Collected data entries

——————

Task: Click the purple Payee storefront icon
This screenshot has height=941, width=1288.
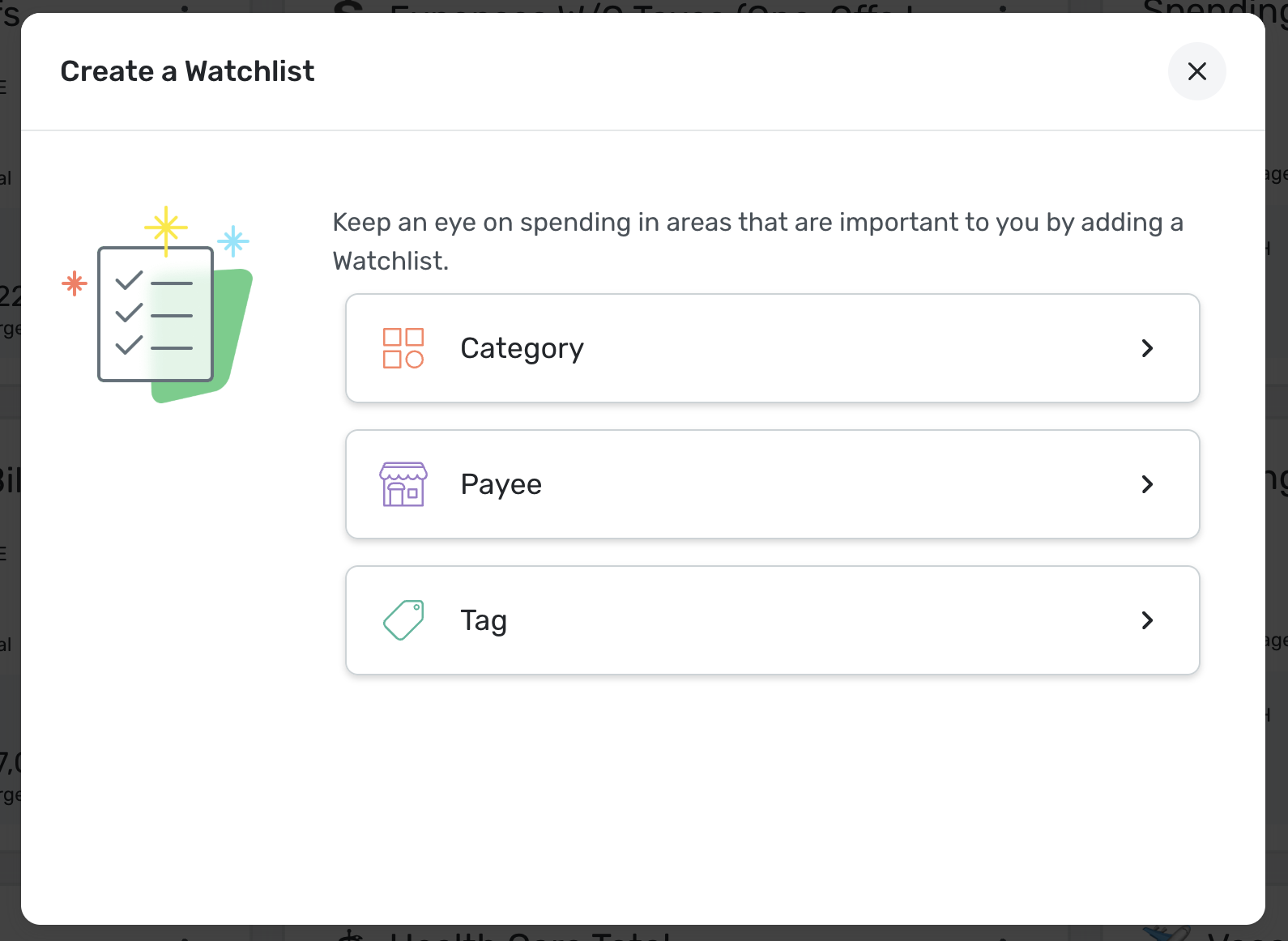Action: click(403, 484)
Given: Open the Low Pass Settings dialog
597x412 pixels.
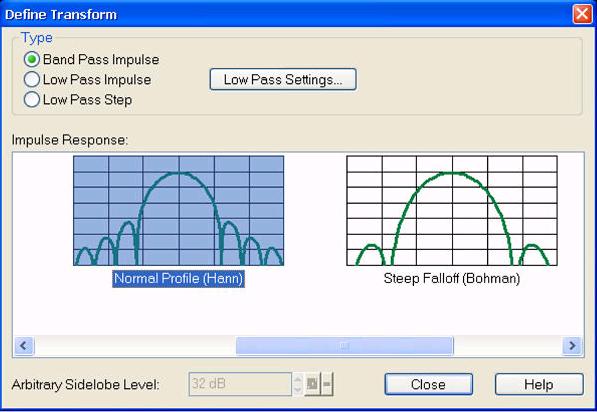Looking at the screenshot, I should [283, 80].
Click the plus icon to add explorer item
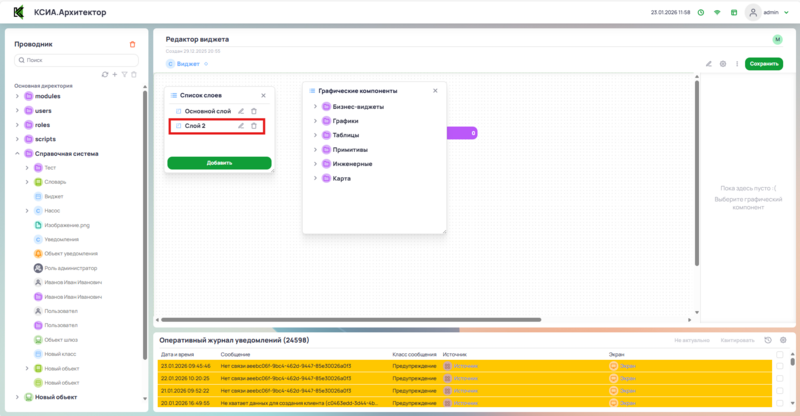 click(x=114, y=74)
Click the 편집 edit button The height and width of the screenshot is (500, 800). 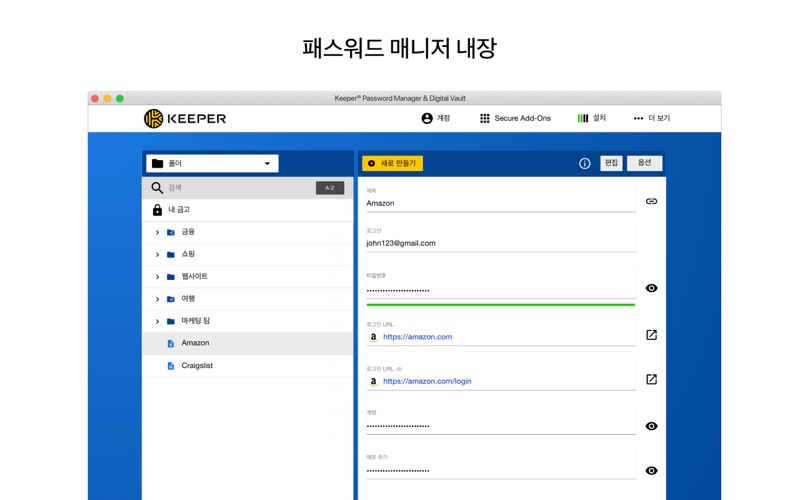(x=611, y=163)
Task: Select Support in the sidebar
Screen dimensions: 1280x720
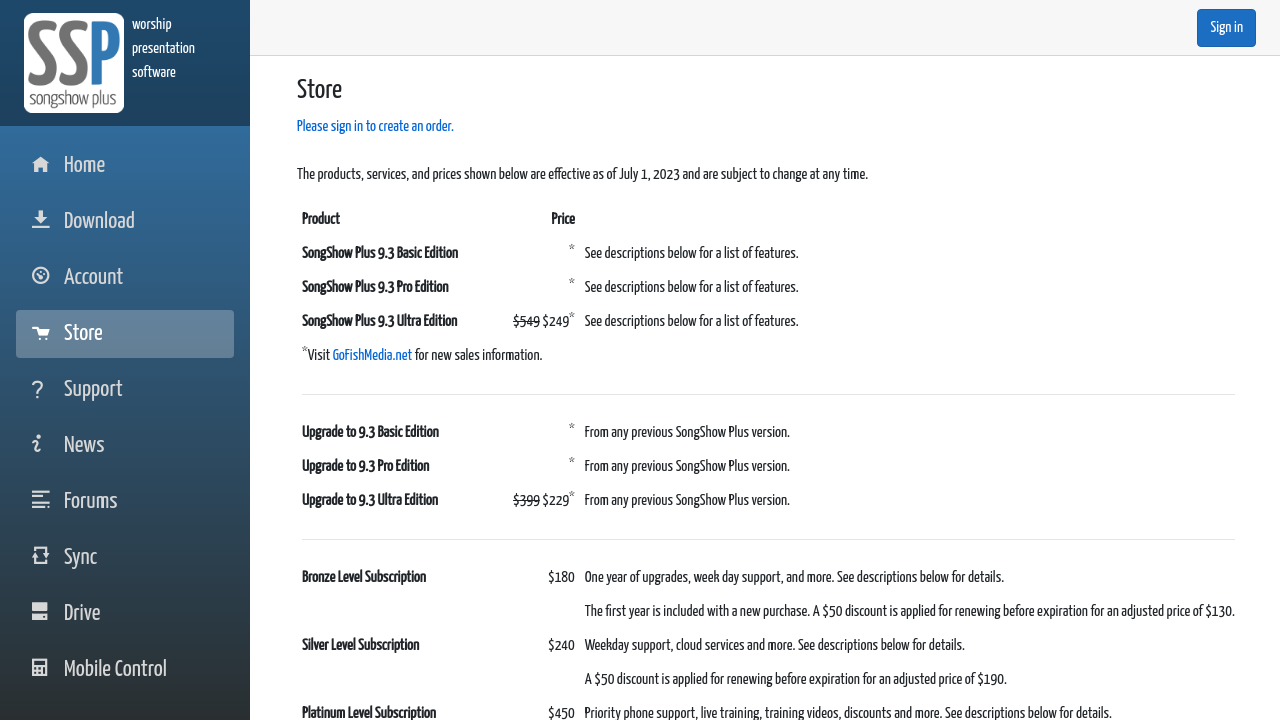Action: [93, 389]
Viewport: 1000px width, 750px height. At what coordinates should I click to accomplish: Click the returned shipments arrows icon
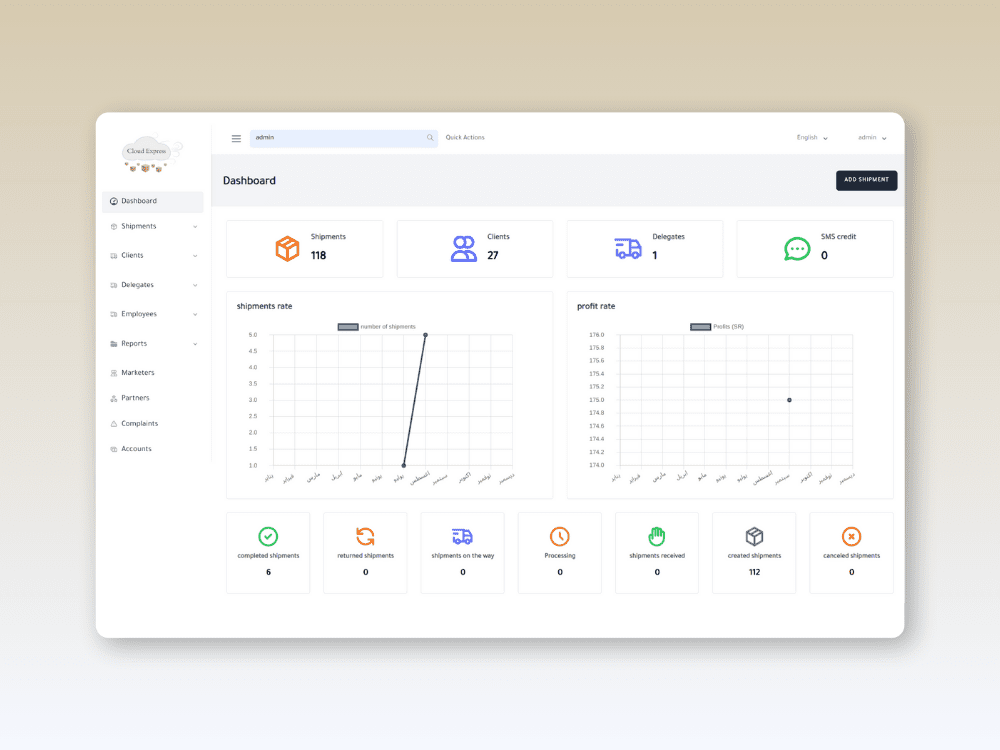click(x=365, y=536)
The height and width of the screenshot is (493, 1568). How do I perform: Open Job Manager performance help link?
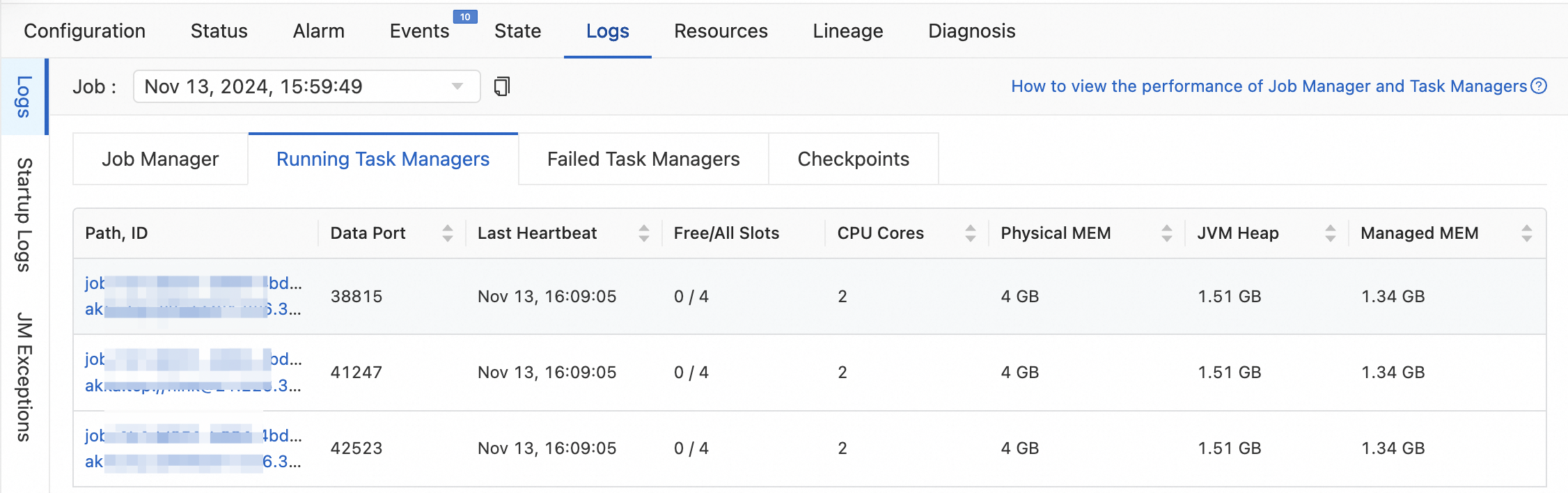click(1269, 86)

——————

*What you are asked to do*. Please show all lines from the entries that contain the word "Task".

*Your response*.
Task: Click the purple Payee storefront icon
Task: Select Support in the sidebar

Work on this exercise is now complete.